Work task: Copy out the entire listing, keeping each line exactly as it is.

Data section:
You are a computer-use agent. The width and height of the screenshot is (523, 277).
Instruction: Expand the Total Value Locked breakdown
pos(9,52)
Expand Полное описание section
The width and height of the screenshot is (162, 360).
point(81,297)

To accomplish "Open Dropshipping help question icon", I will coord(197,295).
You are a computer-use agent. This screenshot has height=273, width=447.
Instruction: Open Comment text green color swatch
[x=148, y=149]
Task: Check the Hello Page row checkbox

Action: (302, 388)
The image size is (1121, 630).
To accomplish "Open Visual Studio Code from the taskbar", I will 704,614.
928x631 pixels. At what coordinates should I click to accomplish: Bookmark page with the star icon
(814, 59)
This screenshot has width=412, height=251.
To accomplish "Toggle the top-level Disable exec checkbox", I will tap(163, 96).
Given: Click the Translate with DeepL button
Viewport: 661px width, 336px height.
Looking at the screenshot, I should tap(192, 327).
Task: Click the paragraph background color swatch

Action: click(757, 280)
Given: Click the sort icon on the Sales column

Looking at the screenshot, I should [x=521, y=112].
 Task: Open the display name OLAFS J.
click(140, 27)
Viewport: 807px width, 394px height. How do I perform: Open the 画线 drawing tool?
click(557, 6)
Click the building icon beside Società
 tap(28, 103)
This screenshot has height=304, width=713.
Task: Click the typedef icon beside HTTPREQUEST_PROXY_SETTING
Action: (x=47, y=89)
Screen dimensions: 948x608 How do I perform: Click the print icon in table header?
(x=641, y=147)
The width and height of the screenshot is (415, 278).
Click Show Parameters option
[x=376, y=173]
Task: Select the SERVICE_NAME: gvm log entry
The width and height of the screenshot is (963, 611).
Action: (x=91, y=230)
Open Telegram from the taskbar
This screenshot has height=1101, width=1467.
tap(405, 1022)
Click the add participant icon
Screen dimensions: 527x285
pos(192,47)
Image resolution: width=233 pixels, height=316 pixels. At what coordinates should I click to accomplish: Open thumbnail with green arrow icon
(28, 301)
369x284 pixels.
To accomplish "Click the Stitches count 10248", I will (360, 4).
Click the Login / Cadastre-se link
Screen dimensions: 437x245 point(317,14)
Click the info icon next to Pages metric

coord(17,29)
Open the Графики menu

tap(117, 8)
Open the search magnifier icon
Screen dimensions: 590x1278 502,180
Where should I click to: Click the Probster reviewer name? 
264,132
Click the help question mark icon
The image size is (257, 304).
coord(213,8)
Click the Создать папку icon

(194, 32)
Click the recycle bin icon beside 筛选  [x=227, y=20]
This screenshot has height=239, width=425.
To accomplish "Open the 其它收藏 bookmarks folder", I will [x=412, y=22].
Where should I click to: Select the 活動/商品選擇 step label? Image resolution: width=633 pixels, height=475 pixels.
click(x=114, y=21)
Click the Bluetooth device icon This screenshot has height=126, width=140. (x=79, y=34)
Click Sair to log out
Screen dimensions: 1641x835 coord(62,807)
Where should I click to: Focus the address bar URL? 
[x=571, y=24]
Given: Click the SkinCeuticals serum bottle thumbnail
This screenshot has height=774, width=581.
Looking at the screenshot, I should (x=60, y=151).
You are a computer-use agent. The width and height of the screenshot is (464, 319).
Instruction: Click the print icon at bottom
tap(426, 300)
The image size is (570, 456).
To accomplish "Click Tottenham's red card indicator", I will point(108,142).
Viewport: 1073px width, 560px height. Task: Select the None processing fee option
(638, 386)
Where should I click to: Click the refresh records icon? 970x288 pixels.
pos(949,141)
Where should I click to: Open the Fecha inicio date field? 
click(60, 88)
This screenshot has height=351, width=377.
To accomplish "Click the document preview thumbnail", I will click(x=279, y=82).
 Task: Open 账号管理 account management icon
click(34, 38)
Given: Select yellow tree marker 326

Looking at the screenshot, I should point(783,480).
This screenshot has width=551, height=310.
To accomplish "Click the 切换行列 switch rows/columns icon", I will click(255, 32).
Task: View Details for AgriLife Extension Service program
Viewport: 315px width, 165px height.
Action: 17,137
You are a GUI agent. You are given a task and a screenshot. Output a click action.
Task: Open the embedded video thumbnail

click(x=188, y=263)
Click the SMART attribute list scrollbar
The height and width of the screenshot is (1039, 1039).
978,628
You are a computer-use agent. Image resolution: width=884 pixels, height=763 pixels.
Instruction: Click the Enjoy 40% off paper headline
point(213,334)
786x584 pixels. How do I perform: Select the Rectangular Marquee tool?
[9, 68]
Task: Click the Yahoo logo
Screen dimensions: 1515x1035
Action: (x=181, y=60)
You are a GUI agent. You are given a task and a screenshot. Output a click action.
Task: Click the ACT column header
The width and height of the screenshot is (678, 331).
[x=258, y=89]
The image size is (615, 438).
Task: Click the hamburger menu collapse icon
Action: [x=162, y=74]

Response:
You are a computer-use agent. The width and height of the screenshot is (523, 277).
Instruction: Expand the Total Value Locked breakdown
pos(9,52)
Expand Полное описание section
The width and height of the screenshot is (162, 360).
point(81,297)

To accomplish "Open Dropshipping help question icon", I will coord(197,295).
You are a computer-use agent. This screenshot has height=273, width=447.
Instruction: Open Comment text green color swatch
[x=148, y=149]
Task: Check the Hello Page row checkbox

Action: (302, 388)
The image size is (1121, 630).
To accomplish "Open Visual Studio Code from the taskbar", I will 704,614.
928x631 pixels. At what coordinates should I click to accomplish: Bookmark page with the star icon
(814, 59)
This screenshot has width=412, height=251.
To accomplish "Toggle the top-level Disable exec checkbox", I will tap(163, 96).
Given: Click the Translate with DeepL button
Viewport: 661px width, 336px height.
Looking at the screenshot, I should tap(192, 327).
Task: Click the paragraph background color swatch

Action: click(757, 280)
Given: Click the sort icon on the Sales column

Looking at the screenshot, I should [x=521, y=112].
 Task: Open the display name OLAFS J.
click(140, 27)
Viewport: 807px width, 394px height. How do I perform: Open the 画线 drawing tool?
click(557, 6)
Click the building icon beside Società
 tap(28, 103)
This screenshot has height=304, width=713.
Task: Click the typedef icon beside HTTPREQUEST_PROXY_SETTING
Action: (x=47, y=89)
Screen dimensions: 948x608 How do I perform: Click the print icon in table header?
(x=641, y=147)
The width and height of the screenshot is (415, 278).
Click Show Parameters option
[x=376, y=173]
Task: Select the SERVICE_NAME: gvm log entry
The width and height of the screenshot is (963, 611).
Action: (x=91, y=230)
Open Telegram from the taskbar
This screenshot has height=1101, width=1467.
tap(405, 1022)
Click the add participant icon
Screen dimensions: 527x285
pos(192,47)
Image resolution: width=233 pixels, height=316 pixels. At what coordinates should I click to accomplish: Open thumbnail with green arrow icon
(28, 301)
369x284 pixels.
To accomplish "Click the Stitches count 10248", I will (360, 4).
Click the Login / Cadastre-se link
Screen dimensions: 437x245 point(317,14)
Click the info icon next to Pages metric

coord(17,29)
Open the Графики menu

tap(117, 8)
Open the search magnifier icon
Screen dimensions: 590x1278 502,180
Where should I click to: Click the Probster reviewer name? 
264,132
Click the help question mark icon
The image size is (257, 304).
coord(213,8)
Click the Создать папку icon

(194, 32)
Click the recycle bin icon beside 筛选  [x=227, y=20]
This screenshot has height=239, width=425.
To accomplish "Open the 其它收藏 bookmarks folder", I will [x=412, y=22].
Where should I click to: Select the 活動/商品選擇 step label? Image resolution: width=633 pixels, height=475 pixels.
click(x=114, y=21)
Click the Bluetooth device icon This screenshot has height=126, width=140. (x=79, y=34)
Click Sair to log out
Screen dimensions: 1641x835 coord(62,807)
Where should I click to: Focus the address bar URL? 
[x=571, y=24]
Given: Click the SkinCeuticals serum bottle thumbnail
This screenshot has height=774, width=581.
Looking at the screenshot, I should (x=60, y=151).
You are a computer-use agent. The width and height of the screenshot is (464, 319).
Instruction: Click the print icon at bottom
tap(426, 300)
The image size is (570, 456).
To accomplish "Click Tottenham's red card indicator", I will point(108,142).
Viewport: 1073px width, 560px height. Task: Select the None processing fee option
(638, 386)
Where should I click to: Click the refresh records icon? 970x288 pixels.
pos(949,141)
Where should I click to: Open the Fecha inicio date field? 
click(60, 88)
This screenshot has height=351, width=377.
To accomplish "Click the document preview thumbnail", I will click(x=279, y=82).
 Task: Open 账号管理 account management icon
click(34, 38)
Given: Select yellow tree marker 326

Looking at the screenshot, I should point(783,480).
This screenshot has width=551, height=310.
To accomplish "Click the 切换行列 switch rows/columns icon", I will click(255, 32).
Task: View Details for AgriLife Extension Service program
Viewport: 315px width, 165px height.
Action: 17,137
You are a GUI agent. You are given a task and a screenshot. Output a click action.
Task: Open the embedded video thumbnail

click(x=188, y=263)
Click the SMART attribute list scrollbar
The height and width of the screenshot is (1039, 1039).
978,628
You are a computer-use agent. Image resolution: width=884 pixels, height=763 pixels.
Instruction: Click the Enjoy 40% off paper headline
point(213,334)
786x584 pixels. How do I perform: Select the Rectangular Marquee tool?
[9, 68]
Task: Click the Yahoo logo
Screen dimensions: 1515x1035
Action: (x=181, y=60)
You are a GUI agent. You are given a task and a screenshot. Output a click action.
Task: Click the ACT column header
The width and height of the screenshot is (678, 331).
[x=258, y=89]
The image size is (615, 438).
Task: Click the hamburger menu collapse icon
Action: [x=162, y=74]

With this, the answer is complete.